• _Data for this exercise_
= Beginning of Section =

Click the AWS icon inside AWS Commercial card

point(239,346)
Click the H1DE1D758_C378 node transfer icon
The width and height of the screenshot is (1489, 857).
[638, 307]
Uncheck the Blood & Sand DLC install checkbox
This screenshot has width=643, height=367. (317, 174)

= End of Section =
= Beginning of Section =

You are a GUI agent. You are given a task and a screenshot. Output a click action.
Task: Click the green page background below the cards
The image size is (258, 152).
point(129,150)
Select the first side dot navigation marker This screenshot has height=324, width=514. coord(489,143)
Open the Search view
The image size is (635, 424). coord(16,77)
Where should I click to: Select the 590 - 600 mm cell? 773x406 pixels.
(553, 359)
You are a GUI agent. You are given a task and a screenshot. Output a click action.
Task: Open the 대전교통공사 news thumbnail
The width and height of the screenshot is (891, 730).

= End of Section =
= Beginning of Section =

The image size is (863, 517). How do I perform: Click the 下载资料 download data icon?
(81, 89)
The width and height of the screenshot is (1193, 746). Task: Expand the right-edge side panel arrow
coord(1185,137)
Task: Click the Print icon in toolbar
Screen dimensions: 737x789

= End of Section =

• _Work order_
Within the material above, copy exactly the lines from the line that holds "Task: Click the green" up to and including the line that holds "The width and height of the screenshot is (891, 730).".

• _Exercise answer_
Task: Click the green page background below the cards
The image size is (258, 152).
point(129,150)
Select the first side dot navigation marker This screenshot has height=324, width=514. coord(489,143)
Open the Search view
The image size is (635, 424). coord(16,77)
Where should I click to: Select the 590 - 600 mm cell? 773x406 pixels.
(553, 359)
You are a GUI agent. You are given a task and a screenshot. Output a click action.
Task: Open the 대전교통공사 news thumbnail
The width and height of the screenshot is (891, 730).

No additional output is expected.